I’ve been thinking lately about the importance of our social
ties to other people. I want to consider
one claim about these relationships, which I will call the ‘isolated
individualist thesis.’ According to this
thesis, your individual identity is more or less up to you. The most practically important facts about
you are not up for negotiation with your friends, family, co-workers, fellow
citizens, and the like. You get to
decide.
Lots of philosophers are very skeptical about the isolated
individualist thesis. And not just
philosophers. When I tell people I write
about autonomy, I often get a response something like, “Why would you even believe
in that?!” I think there is a common
view according to which the ‘isolated individual’ is disingenuous myth propped
up for politically nefarious purposes.
Samuel Scheffler gives voice to the skeptical thought:
Whether we like it or not, such relations help to define the
contours of our lives, and influence the ways that we are seen both by
ourselves and by others. Even those who
sever or repudiate such ties—in so far as it is possible to do so—can never
escape their influence or deprive them of all significance, for to have
repudiated a personal tie is not the same as never having had it, and one does
not nullify social bonds by rejecting them.
One is, in other words, forever the person who has rejected or
repudiated those bonds; one cannot make oneself into a person who lacked them
from the outset. Thus, while some people
travel enormous social distances in their lives, and while the possibility of
so doing is something we have every reason to cherish, the idea that the
significance of our personal ties and social affiliations is wholly dependent on
our wills—that we are the supreme gatekeepers of our own identities—can only be
regarded as a fantasy.[1]
According to Scheffler, people really want to believe that
some version of the isolated individualist thesis is true. The trouble is that such hope flies in the
face of a realistic psychology. So, the
view is a mere fantasy.
I think Scheffler’s rejoinder gets everything precisely
backwards. I think people really want to
believe that some version of the isolated individualist thesis is false. The trouble is that such denial flies in the
face of a realistic psychology.
Something in the neighborhood of the isolated individualist thesis is
much closer to an uncomfortable reality than a heroic illusion.
Let’s consider the easiest case for the ‘social ties’

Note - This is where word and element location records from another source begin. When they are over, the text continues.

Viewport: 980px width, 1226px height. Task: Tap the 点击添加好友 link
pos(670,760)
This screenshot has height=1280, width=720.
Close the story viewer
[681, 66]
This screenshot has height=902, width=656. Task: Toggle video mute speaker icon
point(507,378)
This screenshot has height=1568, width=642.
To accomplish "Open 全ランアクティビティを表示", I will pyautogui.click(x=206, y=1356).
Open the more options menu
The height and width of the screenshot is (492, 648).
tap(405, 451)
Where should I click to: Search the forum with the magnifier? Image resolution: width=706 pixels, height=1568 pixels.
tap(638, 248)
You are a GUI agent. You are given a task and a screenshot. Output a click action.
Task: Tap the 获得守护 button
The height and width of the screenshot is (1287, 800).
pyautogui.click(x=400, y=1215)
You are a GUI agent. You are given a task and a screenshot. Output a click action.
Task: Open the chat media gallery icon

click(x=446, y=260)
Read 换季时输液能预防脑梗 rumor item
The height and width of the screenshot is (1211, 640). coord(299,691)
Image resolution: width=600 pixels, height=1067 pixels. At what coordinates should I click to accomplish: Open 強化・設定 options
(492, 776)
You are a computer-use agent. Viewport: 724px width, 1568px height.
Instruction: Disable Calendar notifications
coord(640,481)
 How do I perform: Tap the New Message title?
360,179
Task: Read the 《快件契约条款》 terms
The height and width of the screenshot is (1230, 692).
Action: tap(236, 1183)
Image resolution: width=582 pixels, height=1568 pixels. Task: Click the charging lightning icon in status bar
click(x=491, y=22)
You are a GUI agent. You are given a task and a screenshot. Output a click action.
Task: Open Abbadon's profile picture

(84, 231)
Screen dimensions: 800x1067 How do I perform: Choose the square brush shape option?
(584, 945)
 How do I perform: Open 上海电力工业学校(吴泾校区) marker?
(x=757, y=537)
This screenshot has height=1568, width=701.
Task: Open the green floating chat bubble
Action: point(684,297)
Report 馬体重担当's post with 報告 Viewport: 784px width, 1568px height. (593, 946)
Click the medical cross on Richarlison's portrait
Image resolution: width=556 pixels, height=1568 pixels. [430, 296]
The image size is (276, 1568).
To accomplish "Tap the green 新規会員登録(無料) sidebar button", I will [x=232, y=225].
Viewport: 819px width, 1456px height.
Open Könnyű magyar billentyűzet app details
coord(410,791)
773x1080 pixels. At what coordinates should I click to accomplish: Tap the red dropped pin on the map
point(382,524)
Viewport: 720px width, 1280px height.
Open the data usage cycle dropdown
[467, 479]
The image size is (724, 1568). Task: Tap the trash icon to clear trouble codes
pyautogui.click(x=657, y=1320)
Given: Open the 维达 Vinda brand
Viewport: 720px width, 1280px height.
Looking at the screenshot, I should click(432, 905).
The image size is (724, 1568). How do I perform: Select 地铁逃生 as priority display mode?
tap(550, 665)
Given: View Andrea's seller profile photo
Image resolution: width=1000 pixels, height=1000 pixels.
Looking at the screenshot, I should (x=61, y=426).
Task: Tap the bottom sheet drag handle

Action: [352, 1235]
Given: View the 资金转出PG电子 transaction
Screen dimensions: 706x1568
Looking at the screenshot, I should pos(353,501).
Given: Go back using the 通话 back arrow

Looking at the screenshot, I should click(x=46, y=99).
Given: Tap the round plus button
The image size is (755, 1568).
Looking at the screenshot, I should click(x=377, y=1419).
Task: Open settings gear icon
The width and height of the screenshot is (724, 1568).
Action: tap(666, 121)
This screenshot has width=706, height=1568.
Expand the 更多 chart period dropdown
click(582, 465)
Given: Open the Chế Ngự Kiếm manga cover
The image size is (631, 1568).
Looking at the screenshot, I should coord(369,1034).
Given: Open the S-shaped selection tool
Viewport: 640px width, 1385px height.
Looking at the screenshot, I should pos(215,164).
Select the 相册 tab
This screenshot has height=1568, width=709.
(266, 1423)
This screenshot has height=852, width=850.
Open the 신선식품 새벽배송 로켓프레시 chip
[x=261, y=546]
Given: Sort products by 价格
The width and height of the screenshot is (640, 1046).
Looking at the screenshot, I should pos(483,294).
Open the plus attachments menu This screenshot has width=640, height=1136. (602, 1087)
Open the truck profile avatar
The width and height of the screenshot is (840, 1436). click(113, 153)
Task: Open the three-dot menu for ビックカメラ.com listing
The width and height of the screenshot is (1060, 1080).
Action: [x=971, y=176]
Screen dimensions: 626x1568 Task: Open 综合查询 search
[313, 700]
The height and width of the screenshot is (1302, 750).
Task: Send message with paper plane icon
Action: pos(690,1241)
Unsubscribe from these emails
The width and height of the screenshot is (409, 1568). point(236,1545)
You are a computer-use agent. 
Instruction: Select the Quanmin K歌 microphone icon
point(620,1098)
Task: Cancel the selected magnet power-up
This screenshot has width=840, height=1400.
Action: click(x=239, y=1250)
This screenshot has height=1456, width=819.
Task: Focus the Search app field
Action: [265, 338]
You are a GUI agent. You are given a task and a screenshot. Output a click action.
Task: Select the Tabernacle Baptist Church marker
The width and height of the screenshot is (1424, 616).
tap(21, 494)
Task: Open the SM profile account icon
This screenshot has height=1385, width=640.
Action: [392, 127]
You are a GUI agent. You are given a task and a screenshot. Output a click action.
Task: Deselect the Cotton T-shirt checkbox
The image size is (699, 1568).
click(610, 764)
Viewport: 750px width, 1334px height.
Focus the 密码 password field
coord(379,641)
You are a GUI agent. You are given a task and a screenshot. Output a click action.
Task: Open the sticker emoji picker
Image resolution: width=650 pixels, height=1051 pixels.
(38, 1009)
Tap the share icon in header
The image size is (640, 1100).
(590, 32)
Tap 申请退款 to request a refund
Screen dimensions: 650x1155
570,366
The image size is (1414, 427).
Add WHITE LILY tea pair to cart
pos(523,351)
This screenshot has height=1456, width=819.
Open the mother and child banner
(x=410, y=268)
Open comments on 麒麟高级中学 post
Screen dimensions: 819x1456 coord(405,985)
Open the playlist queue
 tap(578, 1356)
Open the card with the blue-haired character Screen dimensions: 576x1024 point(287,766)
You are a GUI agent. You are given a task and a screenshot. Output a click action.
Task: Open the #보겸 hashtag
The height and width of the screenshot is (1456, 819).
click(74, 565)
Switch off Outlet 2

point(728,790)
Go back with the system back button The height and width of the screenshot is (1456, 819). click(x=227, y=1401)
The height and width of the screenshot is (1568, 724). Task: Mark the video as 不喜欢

theorist: Spouses. If anyone matters to
the ongoing identity of an ordinary person, probably their spouse does. Many people forecast that if they lost their
spouse, it would make them very unhappy.
But as often the case, our ability to affectively forecast our reactions
to future events is not very good. It
turns out that most people are quite resilient after the death of a
spouse. Dan Moller summarizes the
empirical literature in his paper, “Love and Death":
…Compared to a control group, "The effect of bereavement on
symptoms of depression and general psychopathology…was significant only at 2
months following the loss." Still
another expert sumps up his work, "A general conclusion of this study is that
the death of a spouse in later life does impact the surviving spouse’s
subjective well-being but not to the extent that many would expect." If these results are surprising, it gets
stranger still: research indicates that not only do half or more of bereaved
spouses tend to be resilient or muted in their reaction to their loss, but a
consistent 10% or so of the bereaved experience a dramatic increase in subjective well-being following the loss.[2]
To my ear this sounds like unqualifiedly good news. But as Moller notes, many people don’t like
hearing these findings. It goes against
our desire to imagine our lives as tied up in some ineliminable way with the
lives of other persons.
So who is actually guilty of indulging in a little
make-believe about the self? Living a
life in which our attitudes are not that closely tethered to even the most
important people around us – that’s (often, at least) just part of what it
is to be person. But living a life in
which one’s will is continually subordinated to the will of another
person? That really is the stuff of
fantasy.
[1] Scheffler,
Boundaries and Allegiances (Oxford:
Oxford University Press, 2001), pp. 106-107.
[2]
Moller, “Love and Death,” The Journal of
Philosophy 104:6 (2007): 301-316, pp. 302-303.